Adam Jones, William F. Podlich Distinguished Fellow
Adam Jones joins the History Department as a William F. Podlich Distinguished Fellow. He is a Professor of Political Science at the University of British Columbia and one of the world's leading experts on the global history of genocide and crimes against humanity. Jones is the author of the most widely used textbook in comparative genocide studies, Genocide: A Comprehensive Introduction (3rd edition, Routledge). He was selected to be included in Fifty Key Thinkers on the Holocaust and Genocide (Routledge, 2010), the second youngest scholar to be so recognized. From 2011 to 2015, he was contracted by the United Nations Special Adviser on the Prevention of Genocide to co-lead seminars on genocide prevention, traveling to Bosnia, Montenegro, Serbia, Switzerland, the United States, Indonesia, and Thailand. Jones specializes in gender and international politics, mass media, and democratization and has published 15 books since 2002.

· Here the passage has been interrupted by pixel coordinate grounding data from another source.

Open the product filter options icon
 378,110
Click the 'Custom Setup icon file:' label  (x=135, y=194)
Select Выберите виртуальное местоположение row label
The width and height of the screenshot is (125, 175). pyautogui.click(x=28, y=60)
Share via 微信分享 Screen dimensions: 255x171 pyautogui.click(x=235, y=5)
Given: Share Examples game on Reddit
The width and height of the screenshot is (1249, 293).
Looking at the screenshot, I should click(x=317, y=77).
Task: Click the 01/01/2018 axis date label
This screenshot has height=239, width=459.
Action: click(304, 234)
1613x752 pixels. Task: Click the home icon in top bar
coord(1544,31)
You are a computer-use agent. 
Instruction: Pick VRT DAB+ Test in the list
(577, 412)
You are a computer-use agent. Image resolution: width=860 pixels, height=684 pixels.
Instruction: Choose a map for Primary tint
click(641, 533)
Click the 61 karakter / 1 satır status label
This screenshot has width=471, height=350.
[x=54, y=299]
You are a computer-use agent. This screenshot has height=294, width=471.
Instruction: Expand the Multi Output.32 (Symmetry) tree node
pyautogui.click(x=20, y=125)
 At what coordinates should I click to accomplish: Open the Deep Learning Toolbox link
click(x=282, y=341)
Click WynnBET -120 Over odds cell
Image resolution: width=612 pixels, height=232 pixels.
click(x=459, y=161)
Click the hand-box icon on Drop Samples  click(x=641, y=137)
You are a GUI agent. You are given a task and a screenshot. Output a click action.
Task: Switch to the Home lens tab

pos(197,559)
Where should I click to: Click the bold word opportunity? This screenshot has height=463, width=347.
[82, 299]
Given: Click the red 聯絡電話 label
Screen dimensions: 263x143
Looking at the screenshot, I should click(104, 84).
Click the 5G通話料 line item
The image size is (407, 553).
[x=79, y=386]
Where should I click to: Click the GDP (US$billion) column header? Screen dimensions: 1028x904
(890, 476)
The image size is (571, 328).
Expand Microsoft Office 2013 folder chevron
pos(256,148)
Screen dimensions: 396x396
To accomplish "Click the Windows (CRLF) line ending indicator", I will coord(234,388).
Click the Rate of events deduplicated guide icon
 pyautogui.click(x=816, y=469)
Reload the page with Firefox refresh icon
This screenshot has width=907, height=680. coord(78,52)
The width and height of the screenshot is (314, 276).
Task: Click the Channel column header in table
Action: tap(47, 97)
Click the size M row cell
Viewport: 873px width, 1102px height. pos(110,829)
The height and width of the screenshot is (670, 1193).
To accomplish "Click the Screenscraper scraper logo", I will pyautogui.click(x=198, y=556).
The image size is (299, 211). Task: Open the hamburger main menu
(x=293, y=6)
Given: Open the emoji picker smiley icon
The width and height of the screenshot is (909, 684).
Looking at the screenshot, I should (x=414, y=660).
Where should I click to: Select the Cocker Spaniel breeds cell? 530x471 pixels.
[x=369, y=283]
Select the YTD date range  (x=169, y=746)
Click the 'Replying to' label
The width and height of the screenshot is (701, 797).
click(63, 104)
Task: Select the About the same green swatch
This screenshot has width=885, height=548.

Mark Juergensmeyer, William F. Podlich Distinguished Fellow
Mark Juergensmeyer joins the Religious Studies Department as a William F. Podlich Distinguished Fellow and Visiting Professor of Religious Studies. He is the founding director of the Orfalea Center for Global and International Studies, Professor of Sociology, and Affiliate Professor of Religious Studies at the University of California, Santa Barbara. Juergensmeyer is an expert on religious violence, conflict resolution and South Asian religion and politics, and has published more than two hundred articles and 20 books, including the co-authored God in the Tumult of the Global Square: Religion in Global Civil Society. His widely-read Terror in the Mind of God: The Global Rise of Religious Violence is based on interviews with religious activists around the world, including Jihadi activists, ISIS supporters, leaders of Hamas, and abortion clinic bombers in the U.S. The book was listed by the Washington Post and the Los Angeles Times as one of the best nonfiction books of the year.
Fatos Radoniqi, Visiting Associate Professor of Economics (Finance)
Fatos Radoniqi joins the Robert Day School as a Visiting Associate Professor of Economics (Finance). His primary research interests lie at the intersection of finance and industrial organization. Most of his work has focused on mergers and acquisitions, innovation, and the dynamics of strategic competition.
Cristina Rosetti, Visiting Assistant Professor of Religious Studies
Cristina Rosetti joins the Religious Studies Department as a Visiting Assistant Professor of Religious Studies. She specializes in the history and development of Mormon fundamentalism in the American West, non-LDS Mormons, and underrepresented Mormon traditions. Her biography of 20th century Mormon fundamentalist leader Joseph Musser is forthcoming with University of Illinois Press.
Andrew Steele, Visiting Assistant Professor of Biology
Andrew Steele joins the Keck Science Department as a Visiting Assistant Professor of Biology. Steele’s research focuses on dissecting the neural circuitry of how circadian rhythms are programmed by scheduled feeding, and how dopamine signaling to the central timekeeper in the brain (the suprachiasmatic nucleus) controls diet-induced obesity. This work is done using genetic approaches in the laboratory mouse. He enjoys training students in research and has co-authored many peer-reviewed papers with students as co-authors.